##### Provided records

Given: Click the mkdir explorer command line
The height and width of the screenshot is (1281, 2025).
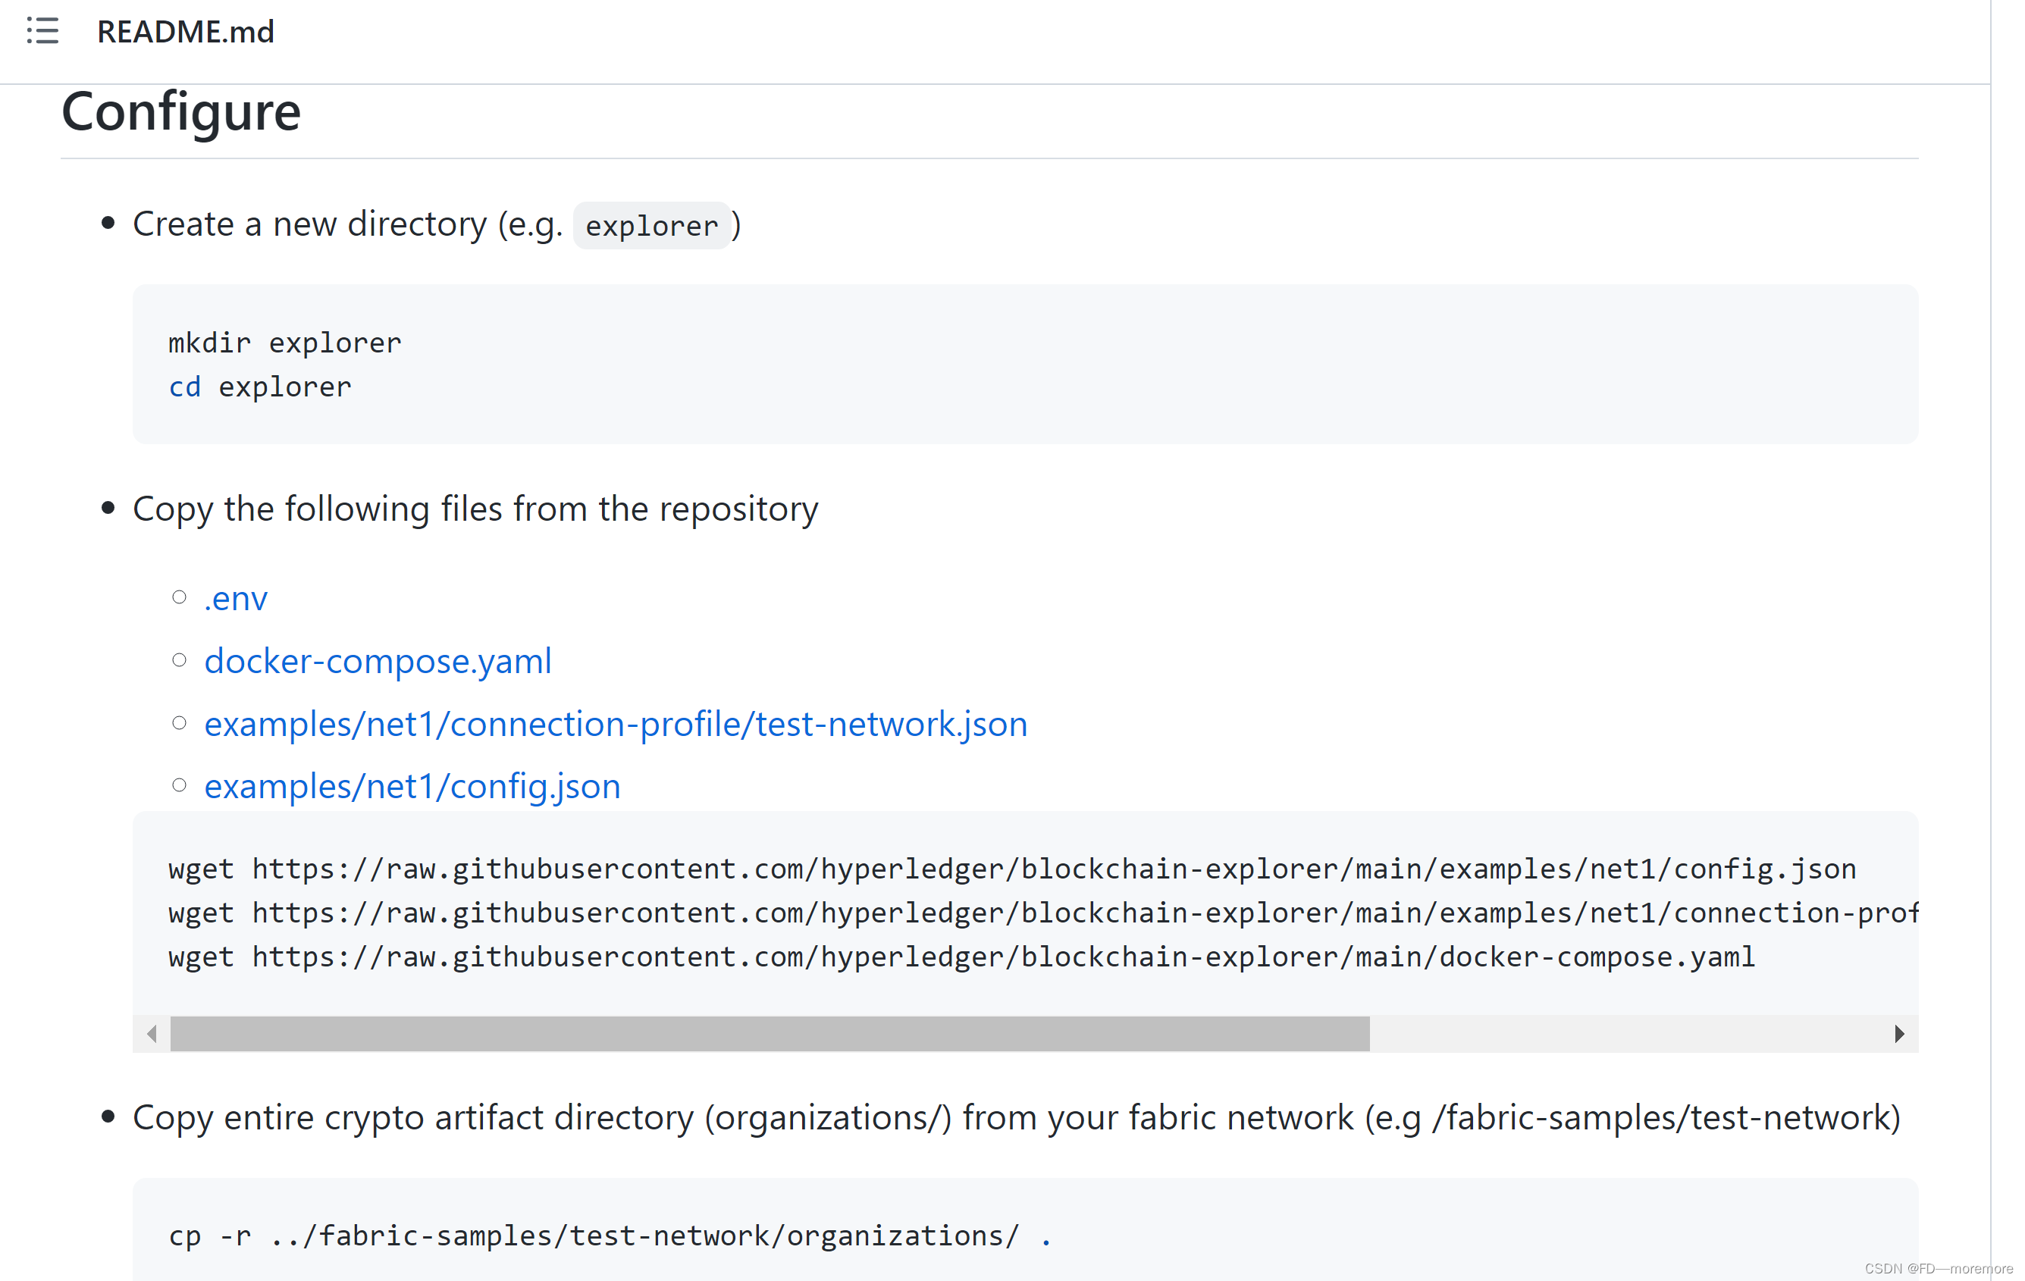Looking at the screenshot, I should coord(284,343).
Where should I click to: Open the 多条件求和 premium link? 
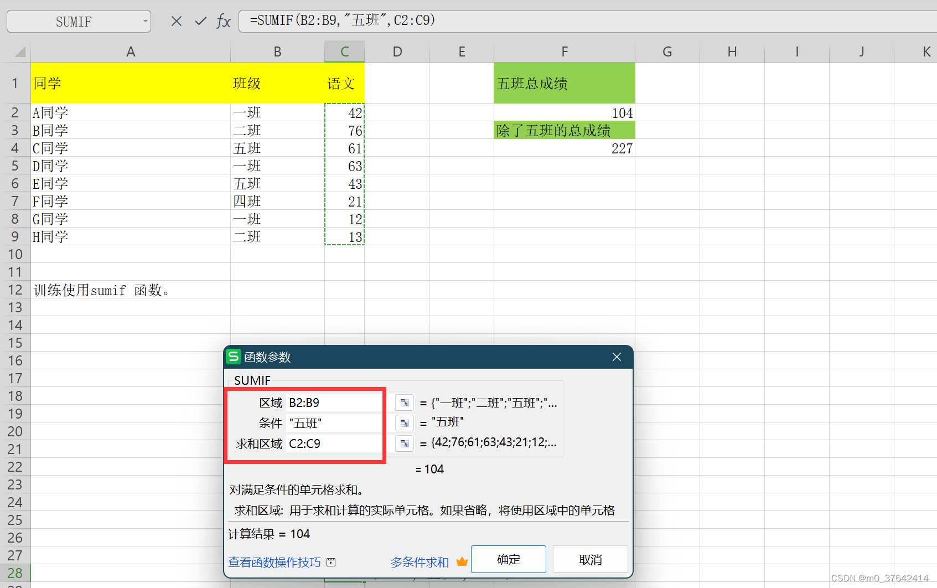(x=419, y=562)
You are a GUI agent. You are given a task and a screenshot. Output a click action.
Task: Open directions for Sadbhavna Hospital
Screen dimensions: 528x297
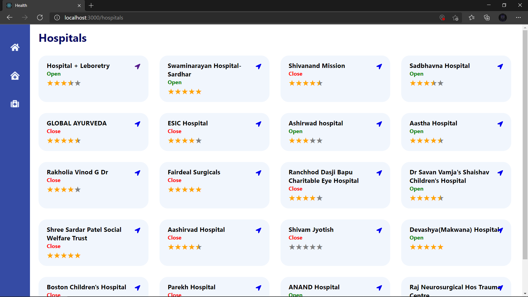click(x=500, y=66)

##########

**Directions**
The result should be a precise copy of all the entries, free of pictures.

**Answer box**
Given: Click the mkdir explorer command line
The height and width of the screenshot is (1281, 2025).
Looking at the screenshot, I should coord(284,343).
Where should I click to: Open the 多条件求和 premium link? 
(x=419, y=562)
You are a GUI agent. You are given a task and a screenshot. Output a click action.
Task: Open directions for Sadbhavna Hospital
Screen dimensions: 528x297
click(x=500, y=66)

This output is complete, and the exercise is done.